# Getting the correct gear ratio



## brian_ (Feb 7, 2017)

Peter Diffey said:


> ...
> Every EV I have looked at seems to mount the motor on the old car gearbox, I am unsure why.


That's typical DIY conversion practice, but when a serious manufacturer builds an EV - even on the platform of an existing gas-engined car - a conventional multi-speed transmission is not used. On the other hand, they're using PM AC (or in older designs, induction) motors with a high enough supply voltage that they have a very broad speed range is nearly constant power available.



Peter Diffey said:


> ...
> Every EV I have looked at seems to mount the motor on the old car gearbox, I am unsure why.
> 
> The car final drive ratio is 3.66:1 which gives top gear spread of 16.7 mph at 1000 revs. So 50mph is 3000 revs. The AC50/1239 torque curve is flat all the way to 4000 revs.
> ...


Your calculation shows that top gear is too high if you only want to go 50 mph. A lower ratio would provide more torque to the wheels for a given road speed, and thus better performance, but a lower gear will also limit top speed... and so you see why a choice of ratios can be beneficial with a power band that looks like a pyramid.



Peter Diffey said:


> I am wondering if I really need to keep the gear box, as it just seems to be a 80lb mounting bracket. It looks like it is easier to machine a motor flange that bolts direct to the prop shaft UJ. This would allow the motor to sit where the gear box went. This both reduces weight and frees up space for batteries. OK I will have to fab more mounting brackets and I may not be able to push the motor in exactly the old gear box position.


That all makes sense, but it would be surprising if the AC-50 can be jammed anywhere close to the original gearbox position. Transmission tunnels can be modified, of course, but in the case of the Spitfire there are frame rails pretty close on each side. In a custom-built car, or one with a huge transmission tunnel (maybe it came with a big automatic transmission), there can be space to do this. A smaller-diameter motor can fit, too, but usually needs a reduction gear to operate at a suitable speed.

Also, think you'll want a little more than a shaft adapter. The "TransWarp" versions of Netgain's DC motors that are designed to be used this way have a housing (from the tail of a GM transmission).


----------



## Peter Diffey (May 30, 2018)

Hi Brian, thanks for the response.

I am aware that AC50 may not fit all the way back so that I can use a standard length spitfire prop shaft, but it should allow me to push the motor back by 9in or so. Making a longer shaft is easy, there are plenty of old prop shafts around, so I can splice 2 together.

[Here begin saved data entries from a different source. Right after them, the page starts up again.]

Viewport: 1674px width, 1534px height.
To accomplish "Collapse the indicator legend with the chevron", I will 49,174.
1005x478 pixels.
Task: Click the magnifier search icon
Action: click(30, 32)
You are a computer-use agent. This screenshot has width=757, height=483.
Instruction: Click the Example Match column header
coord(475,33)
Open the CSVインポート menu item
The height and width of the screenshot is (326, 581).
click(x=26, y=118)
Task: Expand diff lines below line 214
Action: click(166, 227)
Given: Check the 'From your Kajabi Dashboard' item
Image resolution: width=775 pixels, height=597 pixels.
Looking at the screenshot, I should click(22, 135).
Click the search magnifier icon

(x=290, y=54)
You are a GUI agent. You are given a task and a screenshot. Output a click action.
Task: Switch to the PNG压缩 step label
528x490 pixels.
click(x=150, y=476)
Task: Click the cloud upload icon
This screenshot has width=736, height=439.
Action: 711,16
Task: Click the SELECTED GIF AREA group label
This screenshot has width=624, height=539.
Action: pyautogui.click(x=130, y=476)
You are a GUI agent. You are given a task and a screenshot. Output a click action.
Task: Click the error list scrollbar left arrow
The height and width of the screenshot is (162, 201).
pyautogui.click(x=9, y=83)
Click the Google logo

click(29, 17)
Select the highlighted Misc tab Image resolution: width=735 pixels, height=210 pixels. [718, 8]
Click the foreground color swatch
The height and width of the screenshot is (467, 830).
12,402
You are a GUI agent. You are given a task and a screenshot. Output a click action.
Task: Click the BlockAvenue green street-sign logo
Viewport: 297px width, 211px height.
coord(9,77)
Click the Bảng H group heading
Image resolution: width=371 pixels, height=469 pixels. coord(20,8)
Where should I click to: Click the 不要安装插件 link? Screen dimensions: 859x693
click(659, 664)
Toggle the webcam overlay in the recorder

The AC50 has mounting holes on both end plates, so I can fab chassis mounts to fit the end plates. making a steel flange to attach to a lengthened prop shaft looks easier than messing around getting exact alignment between the motor and gearbox drive shafts. A couple of thou out of alignment can knacker the bearings.

I still get the sense that using a gearbox is "conventional wisdom", ie "that's the way everybody does it so it must be right". I really want some performance data for an AC motor. As my engineering instincts tell me that there will be little difference in bottom end performance.

I guess my aim is a car that gets off the line at the same speed as a cooking manual ICE car, I don't want to burn rubber. I want to be able to reach UK motorway speeds although I do not envisage going on the motorway - that's not what spits were ever about. I just want to create a cool little car for running out to local motor meets


----------



## brian_ (Feb 7, 2017)

Peter Diffey said:


> I am aware that AC50 may not fit all the way back so that I can use a standard length spitfire prop shaft, but it should allow me to push the motor back by 9in or so.


That sounds reasonable. It essentially means pushing the rear motor face back to about the front of the actual gearbox, so the rear of the motor occupies the space originally occupied by the bell housing (and enclosed flywheel and clutch) of the transmission. This is what Tom was able to do in his _Suzuki Cappuccino Conversion_. That still leaves a lot of motor in the engine space.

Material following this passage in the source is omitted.